なかなかのエンタメ作品でした。リズム音楽と細かいカット切り替えではじまるオープニングがインド映画っぽくない(って言えるほど観ていませんが・・・)雰囲気で期待が膨らみます。
話はひたすらシンプルなんですよね。逃した水牛をみんなで追うだけなんで。ですが、監督が描きたいのは、追うほどに大きくなり、明らかになる人間の「欲」や「卑しさ」そして「獣=欲にまみれた人間」なのではないかな?って思いました。本作は追いかけっこの醍醐味あります。予告編通りに後半は徒歩版マッドマックスみたいです。怒りのウォーターバッファロード。しかし、間違ってはいけません。追いかける話であって、チェイスはないです。
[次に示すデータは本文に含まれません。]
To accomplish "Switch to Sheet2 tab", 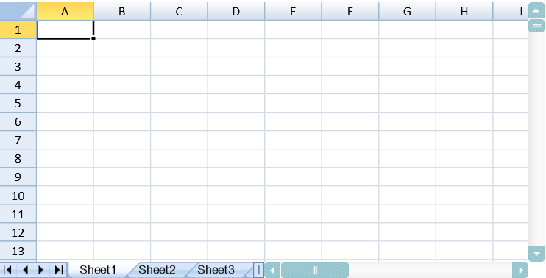I will click(x=157, y=270).
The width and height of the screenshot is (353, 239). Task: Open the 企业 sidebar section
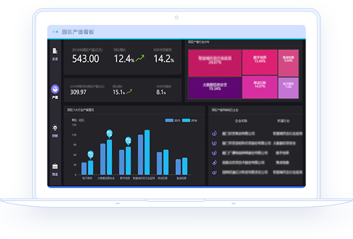click(x=55, y=53)
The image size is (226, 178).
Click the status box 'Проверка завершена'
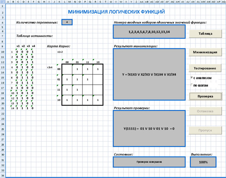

スピードはないですが、工夫が随所にあるんで、観てて飽きません。ヒヤヒヤするスリルはないですけどね。セットらしいセットがなく自然を舞台にしてるのに。見せ方うまいなー。あとは、人間の血走り感がへんな迫力です。気色悪いくらい。なんでしょ?人間の集合体が「欲」っ名前の生き物にすら見えてきます。あさましく、滑稽。
こんな姿を神様はなげいてんじゃない?って、客観的な視点で見せてくれている気がします。
ヒンドゥー教では、牛は神が乗っている生き物で、神聖な生き物だそうですね。本作はインドでもどうやらヒンドゥーの地域ではないみたいですが。そのあたりも上手く関連づけている気がします。
ストーリーの面白みは高くはないと思います、場合によっては退屈と感じる方も多いのでは?と思いますが、僕には興味深い作品でした。良作。
個人的にはクッタッチャンが好き。あの部下達のコールがしばらくリフレインしてました。
しかも牛を屠殺して売買…えっ? インドじゃ牛を食べないはずでは?
…いやいや、この村にはキリスト教会があるじゃないか。
インド人でも、キリスト教徒なら牛を食べて問題ないわけだ。
そう言えばイスラム教徒もいるから、豚は食べずに牛は食べるよね。
なるほどインドって広いから、宗教も食文化も多様なんだ。
…結局「野獣より人間が怖い」という映画。
音楽の雰囲気などは良かったが、物語としては何のカタルシスもなし。
後で調べたら、インドは牛・水牛の冷凍肉輸出量では世界一の国なんだね。
インドの宗教・食文化の多様さを再認識して、驚きました。
とても勉強にはなったけど、映画としてはあまり評価できませんでした。